Aero-Engine Rotor Assembly Process Optimization Based on Improved Harris Hawk Algorithm

Abstract

Multi-stage disc rotor assembly is an important part of the aero-engine rotor manufacturing process. To solve the problem that excessive unbalance of assembly affects the vibration of the whole machine, this paper presents an optimization method for aero-engine rotor assembly balance based on an improved Harris Hawk algorithm. Firstly, the assembly sequence model of the single-stage disc blade and the phase assembly model of a multi-stage disc of the engine rotor is established. Secondly, by using the initial population generation based on dynamic opposing learning and the escape energy function of the non-linear logarithmic convergence factor, the search mechanism of the whale optimization algorithm is introduced in the global exploration, and the adaptive weight strategy and mutation strategy of the genetic algorithm is introduced in the development to improve the algorithm.
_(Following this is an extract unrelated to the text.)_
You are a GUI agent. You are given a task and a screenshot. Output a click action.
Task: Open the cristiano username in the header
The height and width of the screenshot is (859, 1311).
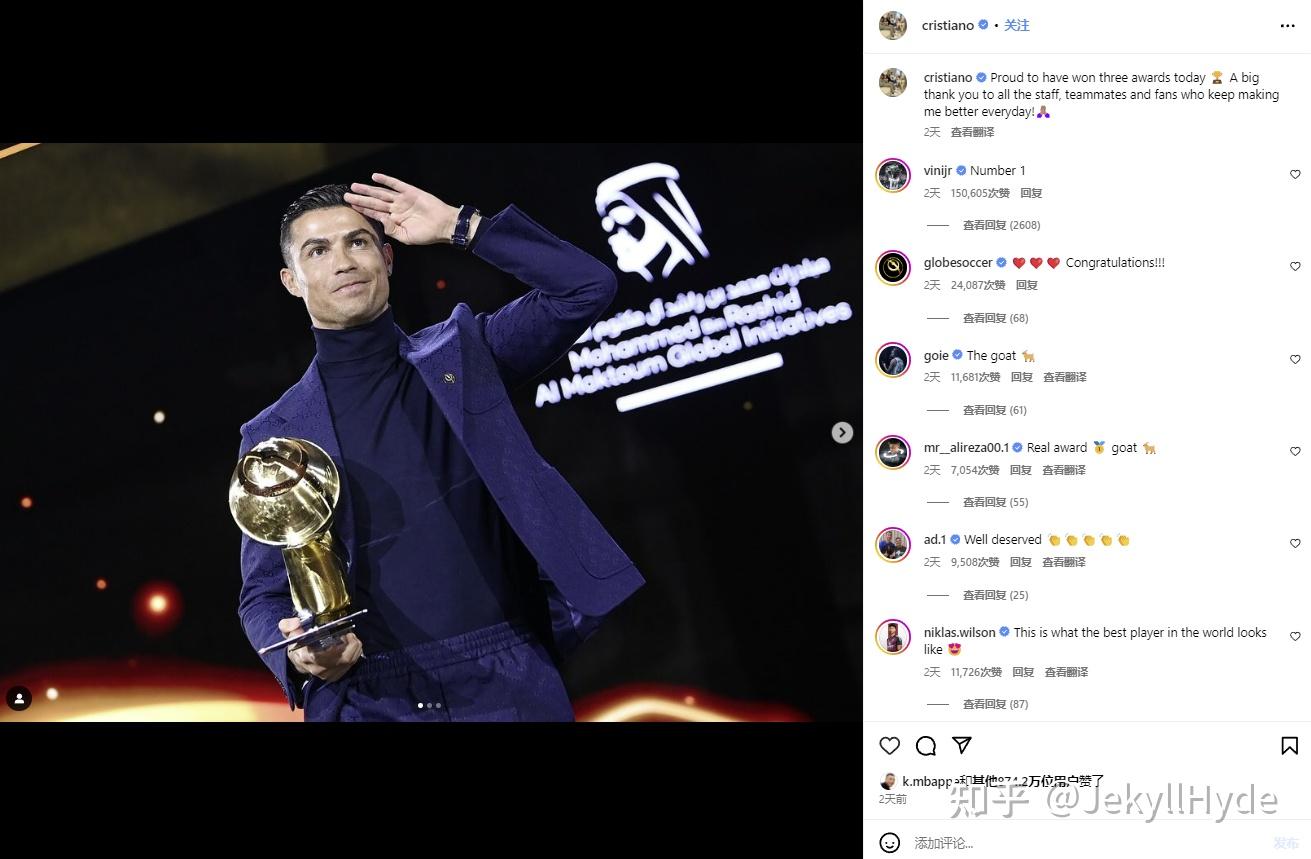point(947,26)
Then, the effectiveness of the algorithm is verified by experiments and compared with particle swarm optimization, genetic algorithm, and Harris Hawk algorithm, the unbalance of the optimal blade assembly sequence is reduced by 91.75%, 99.82%, and 83.39%, respectively. The algorithm comparison and analysis are carried out for all disc-blade assembly optimization of the rotor. The optimal unbalance of the improved Harris Hawk optimization algorithm is reduced by 79.71%, 99.48%, and 54.92% on average. The unbalance of the algorithm in this paper is the best. Finally, the improved Harris Hawk algorithm is used to find the best assembly phase, and the optimized unbalanced force and moment are reduced by 84.22% and 98.05%, respectively. The results of this study prove that the improved Harris Hawk algorithm for aero-engine rotor assembly balance optimization can effectively reduce the unbalance of rotor disc blade assembly and rotor unbalance and provide a powerful solution for solving engine vibration.